Lower carbon footprint with digital help

Photo: David Valldeby

Assembled CLT surface unit at Cederhusen on 12 January 2021. The building has served as a pilot project for reducing the carbon footprint using digital tools in the modelling stage.

ARTICLE Minimise the building’s carbon footprint on the drawing board. With advanced digital tools, it is possible to do a life cycle analysis and immediately see what effect different choices have on the building’s carbon footprint.

Conducting a life cycle analysis is nothing new, but to date that task has involved many steps and a lot of manual work, which is both long-winded and costly, states Anna Ervast Öberg, business and project development manager at Folkhem.
»It’s always been a laborious way of working, because the different programs couldn’t talk to each other, so we’ve had to manually extract the information we need. It gets expensive, and manual data entry creates the risk of errors, plus we don’t have a way of quality assuring the results.«
It is still the most common approach, but now the knowledge and tools exist to work in smarter ways. In conjunction with building the first wooden apartment block in the Cederhusen project in Hagastaden, Stockholm, Folkhem launched a collaborative project with engineering consultancy firm Bjerking to explore how the building’s carbon emissions could be reduced. In a digital life cycle analysis, they compared the data for four suppliers of wooden structural frames, and found that by choosing the supplier with the most energy-efficient production, they were able to halve the carbon footprint of the building, equating to a saving of 500 tonnes of carbon dioxide equivalents.
The program, One Click LCA, links up the design software for architects and structural engineers, for example, with information from the suppliers. This makes it possible to compare the carbon footprint of different materials and suppliers, directly within the design drawing.
»When the architect or structural engineer designs a 3D model, it links to the program, and when they make an adjustment in the design, they can see immediately how it affects the climate, the cost and so on,« explains Robert af Wetterstedt, sustainability specialist at Bjerking and coordinator of the project.
But, he adds, for it to function successfully, the whole industry needs to review how it
works digitally. Anna Ervast Öberg draws the
same conclusion:
»It’s all very well us having the tools to create wonderful 3D models that we then
pass on to the building contractor, but that’s no good if the material supplier comes along with a paper list – everyone in the process has to participate in the digitalisation process.«

To be able to compare materials, the information about them needs to follow the same standards and be studied on a detailed level. To ensure that the Swedish wood industry contributes to this, Swedish Wood has recently launched the web-based portal traprodukter.se, where each affiliated supplier adds their information in a standardised format.
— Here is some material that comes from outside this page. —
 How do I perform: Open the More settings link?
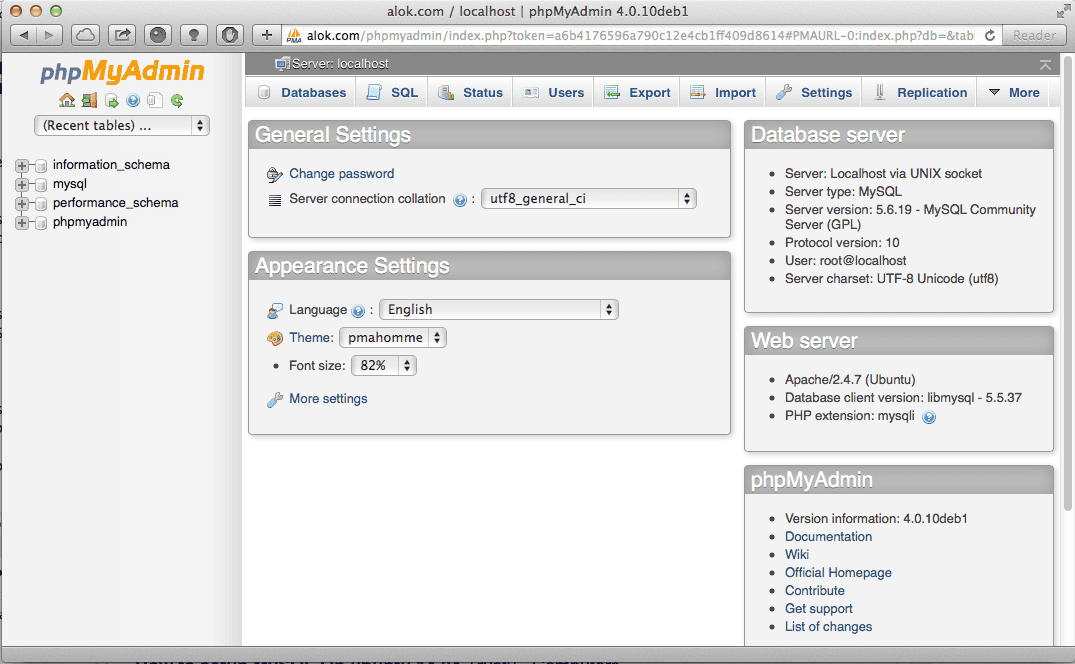328,399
In this initial phase, orderers can visit the portal to access the information, but it will eventually be possible, via the app’s user interface, to connect with other programs and databases.
»Until now there has been no kind of standardisation, which means that the analysis results could vary wildly, depending on where you get the reference data from. Using precise data instead of estimates will make the calculations more reliable,« says Christer Green, project manager for digitalisation at
Swedish Wood.
Each item in the portal is given a unique identity or global trade item number (GTIN), which is the key to the unique information stored on each item. »With its unique ID, each item can be traced through its entire life cycle. In the future, you will be able to see exactly what materials are where in the building, and what their carbon footprint is,« says Christer.
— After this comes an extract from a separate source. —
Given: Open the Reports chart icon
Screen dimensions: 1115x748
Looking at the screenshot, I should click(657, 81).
The aim of the portal is in part to help improve construction productivity, but also to help construction industry players to produce accurate climate declarations. Certain buildings now have to have an energy declaration, and an increasing number of environmental certification schemes for buildings
– including Miljöbyggnad and BREEAM – require a life cycle analysis. Sweden’s environmental requirements will also become even more explicit on 1 January 2022. According to a bill developed by Boverket on behalf of the government, all new buildings that require planning permission must have a climate declaration from that date onwards.
»We expect the requirements to be tightened within a few years, so that climate impacts and performance will need to be stated in the declaration, and in 10 years’ time there’ll be threshold values that cannot be exceeded. That’s going to create a need for additional knowledge, technology and data systems,« says Robert af Wetterstedt.
Calculations from Boverket show that the cost of drawing up a climate declaration for a single-family house ranges from SEK 30,000– 60,000 (EUR 3,000–6,000). For larger properties, the cost may be higher, but an automated process can cut the cost significantly.

However, the main point is that digitalisation of the construction and real estate sector will enable it to reduce its emissions from the 12.8 million tonnes of carbon dioxide equivalents generated in 2016, according to Boverket, to the vision of zero net emissions by 2045. »To get our buildings to last longer, we must be fully on top of the materials. We need a better understanding of how we can optimise our projects in terms of the climate and how best to design the buildings. Producing data showing the carbon footprint enables us to make decisions at an early stage that are critical for the building’s sustainability,« says Anna Ervast Öberg.